• _TEXTE DE LA PAGE_:
Le cardinal Parolin invite les Gardes suisses à une vie d’humilité et de service
Rosario Capomasi - Cité du Vatican
Tout comme le sarment porte du fruit, «votre service quotidien, aux postes importants comme aux plus humbles», est l’expression du bien «fait gratuitement, sans attendre de récompense, car il y a plus de bonheur à donner qu’à recevoir». S'inspirant de l'Évangile de Jean lu lors de la liturgie, le cardinal Secrétaire d'État Pietro Parolin s'est ainsi adressé aux recrues de la Garde suisse pontificale au début de l'homélie prononcée ce matin, 6 mai, à l'autel de la Confession dans la basilique vaticane.
En ce jour où l’on commémore le sac de Rome de 1547, lorsque 147 gardes suisses ont perdu la vie pour défendre le Pape Clément VII, 28 nouvelles recrues prêtent serment aujourd’hui lors d’une cérémonie prévue à 17 heures dans la salle Paul VI, en présence de Léon XIV.

• _TRAVAIL DEMANDÉ_:
a. D'après l'article sur la Garde suisse, combien de nouvelles recrues prêtent serment aujourd'hui ?
b. Recopiez un passage de l'article sur la Garde suisse : commencez aux mots « Le cardinal Parolin » et arrêtez-vous après « de Léon XIV. ».
Les lignes ne sont pas nécessaires pour ce travail.

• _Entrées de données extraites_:
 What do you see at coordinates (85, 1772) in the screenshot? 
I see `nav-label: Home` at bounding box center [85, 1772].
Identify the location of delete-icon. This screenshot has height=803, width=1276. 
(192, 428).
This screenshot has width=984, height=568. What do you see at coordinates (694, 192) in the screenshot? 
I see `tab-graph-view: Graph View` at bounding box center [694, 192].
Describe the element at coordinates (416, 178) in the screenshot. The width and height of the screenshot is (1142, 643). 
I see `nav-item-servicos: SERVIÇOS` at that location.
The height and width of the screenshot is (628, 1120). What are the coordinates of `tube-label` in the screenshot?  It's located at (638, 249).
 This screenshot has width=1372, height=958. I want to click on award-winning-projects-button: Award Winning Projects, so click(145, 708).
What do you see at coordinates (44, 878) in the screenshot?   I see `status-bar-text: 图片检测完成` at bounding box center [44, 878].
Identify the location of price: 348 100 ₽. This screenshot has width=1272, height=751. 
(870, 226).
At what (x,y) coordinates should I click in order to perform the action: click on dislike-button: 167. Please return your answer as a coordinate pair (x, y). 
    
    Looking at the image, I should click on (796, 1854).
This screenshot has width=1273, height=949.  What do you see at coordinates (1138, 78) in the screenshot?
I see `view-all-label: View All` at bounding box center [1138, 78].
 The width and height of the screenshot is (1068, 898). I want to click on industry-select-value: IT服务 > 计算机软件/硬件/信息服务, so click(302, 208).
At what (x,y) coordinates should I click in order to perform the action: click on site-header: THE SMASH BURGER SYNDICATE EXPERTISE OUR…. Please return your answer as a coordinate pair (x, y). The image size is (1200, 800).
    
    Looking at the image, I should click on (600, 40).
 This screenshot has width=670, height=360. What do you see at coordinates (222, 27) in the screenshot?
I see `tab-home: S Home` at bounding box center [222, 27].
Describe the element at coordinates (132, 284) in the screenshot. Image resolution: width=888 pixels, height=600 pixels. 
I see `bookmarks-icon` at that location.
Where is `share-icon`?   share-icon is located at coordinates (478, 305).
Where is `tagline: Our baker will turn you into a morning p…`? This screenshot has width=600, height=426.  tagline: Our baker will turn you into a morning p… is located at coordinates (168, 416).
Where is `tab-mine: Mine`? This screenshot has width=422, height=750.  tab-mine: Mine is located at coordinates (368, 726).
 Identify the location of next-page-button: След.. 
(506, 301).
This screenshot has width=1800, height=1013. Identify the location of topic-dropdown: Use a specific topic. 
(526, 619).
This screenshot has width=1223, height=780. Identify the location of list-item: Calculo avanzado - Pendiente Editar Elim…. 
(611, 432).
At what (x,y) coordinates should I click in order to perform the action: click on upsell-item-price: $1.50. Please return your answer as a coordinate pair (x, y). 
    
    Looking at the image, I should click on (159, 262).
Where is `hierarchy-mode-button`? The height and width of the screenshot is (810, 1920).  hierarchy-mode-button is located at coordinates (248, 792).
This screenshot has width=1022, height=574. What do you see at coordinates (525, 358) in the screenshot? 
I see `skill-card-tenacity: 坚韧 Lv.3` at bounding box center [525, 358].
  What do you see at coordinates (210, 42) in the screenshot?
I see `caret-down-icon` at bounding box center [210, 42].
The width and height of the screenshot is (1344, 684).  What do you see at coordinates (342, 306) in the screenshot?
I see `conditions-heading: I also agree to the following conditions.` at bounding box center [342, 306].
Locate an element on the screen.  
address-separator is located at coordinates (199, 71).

• _CORRIGÉ DES EXERCICES_:
a. 28 nouvelles recrues prêtent serment.

b.
Le cardinal Parolin invite les Gardes suisses à une vie d’humilité et de service
Rosario Capomasi - Cité du Vatican
Tout comme le sarment porte du fruit, «votre service quotidien, aux postes importants comme aux plus humbles», est l’expression du bien «fait gratuitement, sans attendre de récompense, car il y a plus de bonheur à donner qu’à recevoir». S'inspirant de l'Évangile de Jean lu lors de la liturgie, le cardinal Secrétaire d'État Pietro Parolin s'est ainsi adressé aux recrues de la Garde suisse pontificale au début de l'homélie prononcée ce matin, 6 mai, à l'autel de la Confession dans la basilique vaticane.
En ce jour où l’on commémore le sac de Rome de 1547, lorsque 147 gardes suisses ont perdu la vie pour défendre le Pape Clément VII, 28 nouvelles recrues prêtent serment aujourd’hui lors d’une cérémonie prévue à 17 heures dans la salle Paul VI, en présence de Léon XIV.